The Donut Hole Is Closing

By Thegenaboveme @TheGenAboveMe

Photo by Sun Brockie

Medicare Part D is a government-sponsored insurance program that subsidizes beneficiaries' prescriptions.  If you don't understand the basics, please take some time to view the Medicare Part D website.  
This program does not cover 100% of prescription costs. Beneficiaries are responsible for these expenses:
  1. Monthly premium 
  2. Deductible
  3. Co-pays 
  4. Full costs of over-the-counter drugs 
  5. Full costs for drugs not covered in your plan's formulary. 
  6. And if beneficiaries delay signing up for Part D, they have another cost: a permanent penalty for late enrollment, which is 1% of the premium for every month the beneficiary delays signing up for coverage when eligible. 
Of all these expenses, the co-pays give beneficiaries the most trouble. The bottom line: Medicare beneficiaries enrolled now may have to pay $4,700 out-of-pocket annually just in prescription costs, maybe a bit more if they reach catastrophic coverage.
Falling into a coverage gap called "the donut hole" increases the percentage of co-pay costs beneficiaries must pay.  This presents incredible hardships for many older adults. A 2007 study found that about a quarter of beneficiaries with Part D enter the coverage gap. The Affordable Care Act will slowly close this coverage gap between 2013 and 2020 so that beneficiaries pay only 25% of prescription costs after meeting the deductible.  In the mean time, there are some cost-cutting strategies worth pursuing.
Kaiser Family Fund, a nonpartisan research organization, has this chart illustrating the closing of the donut hole. Note, "closing" does not mean erasing out-of-pocket costs; it just means changing to maintain a level percent of cost (after meeting a deductible) where a "hole" or dramatic increase in out-of-pocket costs exists today. 
If you want to learn more about what costs Medicare Part D beneficiaries currently pay--and some of these costs will persist--read on.  There are some informative images below.
The average costs for premiums is close to $30 a month.  Deductibles vary by plan, but they must be paid before lower costs at the counter kick in. This example shows a $250 annual deductible.  However, the co-pays vary from person to person, depending to a large degree on how many prescriptions they take. Monthly co-pays could be $0 if you just take a couple of generic drugs, or monthly co-pays could total hundreds of dollars each month if you are on multiple, expensive medications.

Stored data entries
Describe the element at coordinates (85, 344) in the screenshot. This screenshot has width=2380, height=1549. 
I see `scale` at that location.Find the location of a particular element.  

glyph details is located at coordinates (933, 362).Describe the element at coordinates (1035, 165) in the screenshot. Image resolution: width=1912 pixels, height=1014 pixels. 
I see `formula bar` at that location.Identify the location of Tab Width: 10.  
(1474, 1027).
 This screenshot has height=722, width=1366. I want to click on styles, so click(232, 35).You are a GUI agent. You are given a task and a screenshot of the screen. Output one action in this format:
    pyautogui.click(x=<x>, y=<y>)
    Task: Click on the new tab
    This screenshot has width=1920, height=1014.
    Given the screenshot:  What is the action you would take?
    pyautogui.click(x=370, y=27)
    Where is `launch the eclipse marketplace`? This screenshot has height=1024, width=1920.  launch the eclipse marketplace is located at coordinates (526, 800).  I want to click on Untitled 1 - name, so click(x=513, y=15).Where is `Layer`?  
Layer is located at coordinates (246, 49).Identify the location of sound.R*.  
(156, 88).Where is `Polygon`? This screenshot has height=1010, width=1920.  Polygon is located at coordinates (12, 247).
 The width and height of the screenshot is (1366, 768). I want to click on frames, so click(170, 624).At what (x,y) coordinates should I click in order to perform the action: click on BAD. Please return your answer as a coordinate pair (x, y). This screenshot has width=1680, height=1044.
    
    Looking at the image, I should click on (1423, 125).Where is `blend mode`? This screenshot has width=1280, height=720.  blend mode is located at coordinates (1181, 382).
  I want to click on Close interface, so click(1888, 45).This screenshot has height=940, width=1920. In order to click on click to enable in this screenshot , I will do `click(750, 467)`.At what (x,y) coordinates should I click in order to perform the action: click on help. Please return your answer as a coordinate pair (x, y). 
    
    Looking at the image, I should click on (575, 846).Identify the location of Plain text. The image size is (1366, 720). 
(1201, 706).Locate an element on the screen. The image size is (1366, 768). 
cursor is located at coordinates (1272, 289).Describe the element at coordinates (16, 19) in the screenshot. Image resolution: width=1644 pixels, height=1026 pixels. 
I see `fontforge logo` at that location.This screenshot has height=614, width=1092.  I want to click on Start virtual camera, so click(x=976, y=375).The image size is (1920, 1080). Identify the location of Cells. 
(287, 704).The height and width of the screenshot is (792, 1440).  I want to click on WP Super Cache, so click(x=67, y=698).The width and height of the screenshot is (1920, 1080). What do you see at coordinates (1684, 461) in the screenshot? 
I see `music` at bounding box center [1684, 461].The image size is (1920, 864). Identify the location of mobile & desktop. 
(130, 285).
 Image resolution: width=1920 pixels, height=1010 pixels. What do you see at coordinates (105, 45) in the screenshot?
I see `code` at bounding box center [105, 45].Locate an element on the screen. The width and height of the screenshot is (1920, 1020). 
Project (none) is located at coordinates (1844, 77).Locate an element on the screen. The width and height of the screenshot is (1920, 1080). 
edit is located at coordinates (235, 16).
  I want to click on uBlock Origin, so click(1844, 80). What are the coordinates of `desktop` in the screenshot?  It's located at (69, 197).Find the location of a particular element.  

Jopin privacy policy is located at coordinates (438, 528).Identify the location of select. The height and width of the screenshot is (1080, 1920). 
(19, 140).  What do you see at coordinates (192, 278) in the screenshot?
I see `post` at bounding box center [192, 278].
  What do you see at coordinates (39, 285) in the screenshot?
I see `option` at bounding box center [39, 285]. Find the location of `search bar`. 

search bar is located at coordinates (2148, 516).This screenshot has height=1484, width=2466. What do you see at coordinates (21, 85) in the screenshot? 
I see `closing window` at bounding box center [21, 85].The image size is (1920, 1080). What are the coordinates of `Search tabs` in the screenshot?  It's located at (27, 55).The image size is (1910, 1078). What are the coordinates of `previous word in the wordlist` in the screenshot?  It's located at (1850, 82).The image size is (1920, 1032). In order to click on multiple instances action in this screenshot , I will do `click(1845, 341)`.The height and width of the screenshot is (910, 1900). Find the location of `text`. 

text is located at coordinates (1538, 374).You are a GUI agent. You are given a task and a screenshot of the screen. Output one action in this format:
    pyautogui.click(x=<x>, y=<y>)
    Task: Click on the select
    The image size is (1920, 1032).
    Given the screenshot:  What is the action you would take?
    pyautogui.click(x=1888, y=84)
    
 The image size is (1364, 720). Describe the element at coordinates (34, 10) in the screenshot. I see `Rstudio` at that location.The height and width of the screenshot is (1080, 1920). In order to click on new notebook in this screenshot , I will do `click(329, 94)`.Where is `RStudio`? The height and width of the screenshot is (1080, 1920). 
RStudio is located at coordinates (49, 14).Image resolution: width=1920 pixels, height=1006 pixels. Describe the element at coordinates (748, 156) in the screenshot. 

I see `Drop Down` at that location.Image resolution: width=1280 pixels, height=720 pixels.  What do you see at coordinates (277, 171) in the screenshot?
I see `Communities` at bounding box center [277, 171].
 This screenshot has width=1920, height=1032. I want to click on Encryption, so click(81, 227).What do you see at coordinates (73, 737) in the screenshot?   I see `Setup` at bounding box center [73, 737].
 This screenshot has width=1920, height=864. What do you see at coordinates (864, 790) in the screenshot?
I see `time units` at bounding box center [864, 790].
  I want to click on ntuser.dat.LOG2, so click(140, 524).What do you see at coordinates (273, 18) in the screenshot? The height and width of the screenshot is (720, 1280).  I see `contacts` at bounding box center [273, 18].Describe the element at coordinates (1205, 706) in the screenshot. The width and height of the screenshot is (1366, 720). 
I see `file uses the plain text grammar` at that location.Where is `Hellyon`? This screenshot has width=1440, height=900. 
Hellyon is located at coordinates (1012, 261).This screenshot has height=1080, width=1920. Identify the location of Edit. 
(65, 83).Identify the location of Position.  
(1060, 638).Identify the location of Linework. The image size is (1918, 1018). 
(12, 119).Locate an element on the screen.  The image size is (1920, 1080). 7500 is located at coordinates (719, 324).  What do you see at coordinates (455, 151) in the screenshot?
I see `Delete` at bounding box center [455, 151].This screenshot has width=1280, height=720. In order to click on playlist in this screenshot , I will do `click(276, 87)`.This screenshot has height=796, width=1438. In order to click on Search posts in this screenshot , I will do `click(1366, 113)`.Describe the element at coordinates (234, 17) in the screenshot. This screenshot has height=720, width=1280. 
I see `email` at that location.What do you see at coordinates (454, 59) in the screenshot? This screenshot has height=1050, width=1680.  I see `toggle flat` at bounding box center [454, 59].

§ What this task involves
Give everything in the Medicare Part D piece from "Photo by Sun Brockie" down to "your plan's formulary.", renaming "formulary" as "drug list". Rely on nothing but the Medicare Part D piece.

§ Exercise result
Photo by Sun Brockie

Medicare Part D is a government-sponsored insurance program that subsidizes beneficiaries' prescriptions.  If you don't understand the basics, please take some time to view the Medicare Part D website.  
This program does not cover 100% of prescription costs. Beneficiaries are responsible for these expenses:
  1. Monthly premium 
  2. Deductible
  3. Co-pays 
  4. Full costs of over-the-counter drugs 
  5. Full costs for drugs not covered in your plan's drug list.